Other thematic opportunities include bodies such as the Open Government Partnership (OGP), a multilateral initiative that aims to secure concrete commitments from governments to promote transparency, empower citizens, fight corruption and harness new technologies to strengthen governance. As of early 2016, 69 countries that are part of the OGP submit biannual Action Plans, developed in consultation with national civil society. In the five years since its inception, OGP Action Plans have emerged as a proven mechanism to get time-bound, independently monitored commitments from governments on policy reform towards many SDG 16 related issues. Many CSOs are already using the OGP platform to advance their policy priorities related to the SDGs.16

This is by no means an exhaustive list of thematic and Goal-specific approaches to SDG monitoring and accountability, and CSOs seeking to engage in these opportunities should explore other accountability mechanisms—specifically ones in the development cooperation space, such as the Development Cooperation Forum (DCF), the Global Partnership for Effective Development Cooperation (GPEDC), and the Development Assistance Committee (DAC) of the OECD.

Beyond regional, global and thematic bodies and forums, there remain other accountability mechanisms and opportunities for CSOs to advance SDG accountability, including:

HLPF Partnership Exchange, which provides a forum for national governments and civil society to share experience and expertise in the design and implementation of partnerships that will contribute to achieving the SDGs;

Partnerships for SDGs online platform, which contains the multi-stakeholder partnerships and voluntary commitments being profiled at the HLPF Partnership Exchange. CSOs can sign up for access to the database and use it to submit progress reports to the HLPF;

Partners for Review, a transnational, multi-stakeholder network for a robust review process of the 2030 Agenda. The network facilitates dialogue and peer learning on challenges, provides space to explore best practices and lessons learned, mobilizes knowledge and shares expertise on new and emerging issues related to national monitoring and review;

Global Partnership for Sustainable Development Data, which helps stakeholders across countries and sectors harness the data revolution for sustainable development, using this new knowledge to improve lives and protect the planet.
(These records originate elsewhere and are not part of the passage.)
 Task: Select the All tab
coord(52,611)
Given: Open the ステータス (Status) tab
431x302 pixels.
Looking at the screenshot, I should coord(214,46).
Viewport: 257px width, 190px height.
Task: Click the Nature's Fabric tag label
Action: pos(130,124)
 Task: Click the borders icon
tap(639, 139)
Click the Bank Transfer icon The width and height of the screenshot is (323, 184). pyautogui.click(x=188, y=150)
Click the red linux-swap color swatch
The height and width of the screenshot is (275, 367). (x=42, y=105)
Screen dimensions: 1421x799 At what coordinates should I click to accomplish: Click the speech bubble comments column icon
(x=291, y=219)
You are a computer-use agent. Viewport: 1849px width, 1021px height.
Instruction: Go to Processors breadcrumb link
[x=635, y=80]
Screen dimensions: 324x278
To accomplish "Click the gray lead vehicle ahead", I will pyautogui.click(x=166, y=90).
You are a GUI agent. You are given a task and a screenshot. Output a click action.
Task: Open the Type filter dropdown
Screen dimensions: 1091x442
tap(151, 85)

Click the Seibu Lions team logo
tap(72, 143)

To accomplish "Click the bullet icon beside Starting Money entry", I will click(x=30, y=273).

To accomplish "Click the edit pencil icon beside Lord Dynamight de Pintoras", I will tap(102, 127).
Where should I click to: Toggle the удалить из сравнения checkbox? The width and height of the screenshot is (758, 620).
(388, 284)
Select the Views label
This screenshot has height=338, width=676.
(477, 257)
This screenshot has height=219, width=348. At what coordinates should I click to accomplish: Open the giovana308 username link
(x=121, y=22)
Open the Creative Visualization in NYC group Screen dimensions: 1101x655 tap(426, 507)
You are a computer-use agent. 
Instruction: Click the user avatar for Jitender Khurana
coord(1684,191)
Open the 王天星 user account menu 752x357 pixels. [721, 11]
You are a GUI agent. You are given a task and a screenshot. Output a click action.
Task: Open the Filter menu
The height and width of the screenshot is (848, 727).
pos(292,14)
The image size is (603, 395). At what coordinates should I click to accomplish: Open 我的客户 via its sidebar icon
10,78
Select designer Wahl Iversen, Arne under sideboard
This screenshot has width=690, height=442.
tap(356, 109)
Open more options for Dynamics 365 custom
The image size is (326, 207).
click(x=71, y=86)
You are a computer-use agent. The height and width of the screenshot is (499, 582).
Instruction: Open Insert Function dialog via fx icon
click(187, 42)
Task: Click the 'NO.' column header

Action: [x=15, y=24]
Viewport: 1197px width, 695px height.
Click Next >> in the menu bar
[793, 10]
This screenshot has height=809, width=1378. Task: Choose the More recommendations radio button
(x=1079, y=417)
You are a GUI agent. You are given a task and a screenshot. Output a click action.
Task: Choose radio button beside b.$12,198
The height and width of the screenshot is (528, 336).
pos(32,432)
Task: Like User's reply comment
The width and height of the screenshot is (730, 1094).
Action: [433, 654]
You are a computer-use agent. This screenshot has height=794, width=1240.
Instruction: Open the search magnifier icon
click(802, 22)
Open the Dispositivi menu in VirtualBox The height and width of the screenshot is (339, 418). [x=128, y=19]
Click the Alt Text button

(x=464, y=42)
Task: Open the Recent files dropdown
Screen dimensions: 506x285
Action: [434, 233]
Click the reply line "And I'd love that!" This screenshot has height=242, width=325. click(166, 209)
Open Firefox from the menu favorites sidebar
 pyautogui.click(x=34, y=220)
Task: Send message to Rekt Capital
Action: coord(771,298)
The network includes governments, the private sector, civil society, international organizations, academic institutions, foundations, statistics agencies and other data communities;

SDG National Reporting Initiative, which facilitates greater information-sharing for reporting on the SDGs between international, regional and local communities.

Global Partnership for Social Accountability (GPSA), a Wold Bank initiative focused on funding and knowledge;and

G20, which presents a yearly SDG Accountability Report on its development policy agenda.